■ PROBLEM
Once you find the line with "Pakistan Suspends Eight" in the data that follows, repeat it and every line after it exactly, through the line with "Ura (249, 1019)".

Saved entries
--
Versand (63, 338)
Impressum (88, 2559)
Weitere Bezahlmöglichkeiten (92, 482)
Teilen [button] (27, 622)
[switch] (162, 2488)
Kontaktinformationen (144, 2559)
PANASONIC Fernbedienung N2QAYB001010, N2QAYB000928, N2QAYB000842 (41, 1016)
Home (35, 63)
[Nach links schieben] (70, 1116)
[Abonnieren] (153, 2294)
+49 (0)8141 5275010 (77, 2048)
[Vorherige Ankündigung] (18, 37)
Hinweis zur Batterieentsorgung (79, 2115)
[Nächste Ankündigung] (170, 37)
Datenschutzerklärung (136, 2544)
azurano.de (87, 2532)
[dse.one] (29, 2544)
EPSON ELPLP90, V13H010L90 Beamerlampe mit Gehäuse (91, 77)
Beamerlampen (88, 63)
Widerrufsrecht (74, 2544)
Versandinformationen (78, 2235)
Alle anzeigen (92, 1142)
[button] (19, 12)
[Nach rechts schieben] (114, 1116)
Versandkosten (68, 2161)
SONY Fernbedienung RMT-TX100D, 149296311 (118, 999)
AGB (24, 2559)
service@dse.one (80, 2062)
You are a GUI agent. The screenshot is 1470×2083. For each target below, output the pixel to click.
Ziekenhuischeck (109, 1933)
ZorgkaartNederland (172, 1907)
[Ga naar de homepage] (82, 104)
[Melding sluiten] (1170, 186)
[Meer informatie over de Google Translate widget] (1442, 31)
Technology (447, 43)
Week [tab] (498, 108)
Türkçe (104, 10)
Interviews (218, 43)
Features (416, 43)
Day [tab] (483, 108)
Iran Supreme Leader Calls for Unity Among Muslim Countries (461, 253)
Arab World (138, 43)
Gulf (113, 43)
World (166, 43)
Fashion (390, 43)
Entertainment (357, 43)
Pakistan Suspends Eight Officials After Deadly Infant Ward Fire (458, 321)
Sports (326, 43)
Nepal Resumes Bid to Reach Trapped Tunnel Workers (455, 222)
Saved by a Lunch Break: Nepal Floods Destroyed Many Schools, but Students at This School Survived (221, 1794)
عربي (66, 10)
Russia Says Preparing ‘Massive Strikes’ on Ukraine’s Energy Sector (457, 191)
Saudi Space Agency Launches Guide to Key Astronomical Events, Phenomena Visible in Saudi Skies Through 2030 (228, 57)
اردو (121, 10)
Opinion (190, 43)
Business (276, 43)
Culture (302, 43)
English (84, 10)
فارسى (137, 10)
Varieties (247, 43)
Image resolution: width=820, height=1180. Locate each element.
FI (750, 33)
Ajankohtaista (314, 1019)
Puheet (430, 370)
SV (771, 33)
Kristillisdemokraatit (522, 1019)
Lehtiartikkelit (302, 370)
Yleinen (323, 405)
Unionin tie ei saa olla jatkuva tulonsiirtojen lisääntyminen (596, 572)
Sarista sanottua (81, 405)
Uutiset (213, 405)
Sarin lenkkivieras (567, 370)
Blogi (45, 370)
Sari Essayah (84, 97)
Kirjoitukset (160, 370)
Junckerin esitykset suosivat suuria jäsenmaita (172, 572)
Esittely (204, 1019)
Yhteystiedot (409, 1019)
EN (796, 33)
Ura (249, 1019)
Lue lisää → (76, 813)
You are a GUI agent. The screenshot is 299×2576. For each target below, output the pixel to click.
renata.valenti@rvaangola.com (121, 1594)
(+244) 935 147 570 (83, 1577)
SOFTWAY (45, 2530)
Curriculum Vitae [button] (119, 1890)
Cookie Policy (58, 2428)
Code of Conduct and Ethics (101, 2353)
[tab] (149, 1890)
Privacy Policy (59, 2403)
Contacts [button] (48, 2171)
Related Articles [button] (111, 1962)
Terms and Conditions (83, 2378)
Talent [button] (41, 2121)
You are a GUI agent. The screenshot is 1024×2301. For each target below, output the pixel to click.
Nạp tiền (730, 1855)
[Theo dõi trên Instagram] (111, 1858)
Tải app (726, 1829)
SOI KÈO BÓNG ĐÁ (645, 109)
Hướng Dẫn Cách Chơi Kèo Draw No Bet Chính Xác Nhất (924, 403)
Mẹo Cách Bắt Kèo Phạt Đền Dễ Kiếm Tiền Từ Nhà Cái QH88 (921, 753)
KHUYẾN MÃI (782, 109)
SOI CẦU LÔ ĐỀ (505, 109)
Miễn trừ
--
■ FINISHED EXERCISE
Pakistan Suspends Eight Officials After Deadly Infant Ward Fire (458, 321)
Sports (326, 43)
Nepal Resumes Bid to Reach Trapped Tunnel Workers (455, 222)
Saved by a Lunch Break: Nepal Floods Destroyed Many Schools, but Students at This School Survived (221, 1794)
عربي (66, 10)
Russia Says Preparing ‘Massive Strikes’ on Ukraine’s Energy Sector (457, 191)
Saudi Space Agency Launches Guide to Key Astronomical Events, Phenomena Visible in Saudi Skies Through 2030 (228, 57)
اردو (121, 10)
Opinion (190, 43)
Business (276, 43)
Culture (302, 43)
English (84, 10)
فارسى (137, 10)
Varieties (247, 43)
Image resolution: width=820, height=1180. Locate each element.
FI (750, 33)
Ajankohtaista (314, 1019)
Puheet (430, 370)
SV (771, 33)
Kristillisdemokraatit (522, 1019)
Lehtiartikkelit (302, 370)
Yleinen (323, 405)
Unionin tie ei saa olla jatkuva tulonsiirtojen lisääntyminen (596, 572)
Sarista sanottua (81, 405)
Uutiset (213, 405)
Sarin lenkkivieras (567, 370)
Blogi (45, 370)
Sari Essayah (84, 97)
Kirjoitukset (160, 370)
Junckerin esitykset suosivat suuria jäsenmaita (172, 572)
Esittely (204, 1019)
Yhteystiedot (409, 1019)
EN (796, 33)
Ura (249, 1019)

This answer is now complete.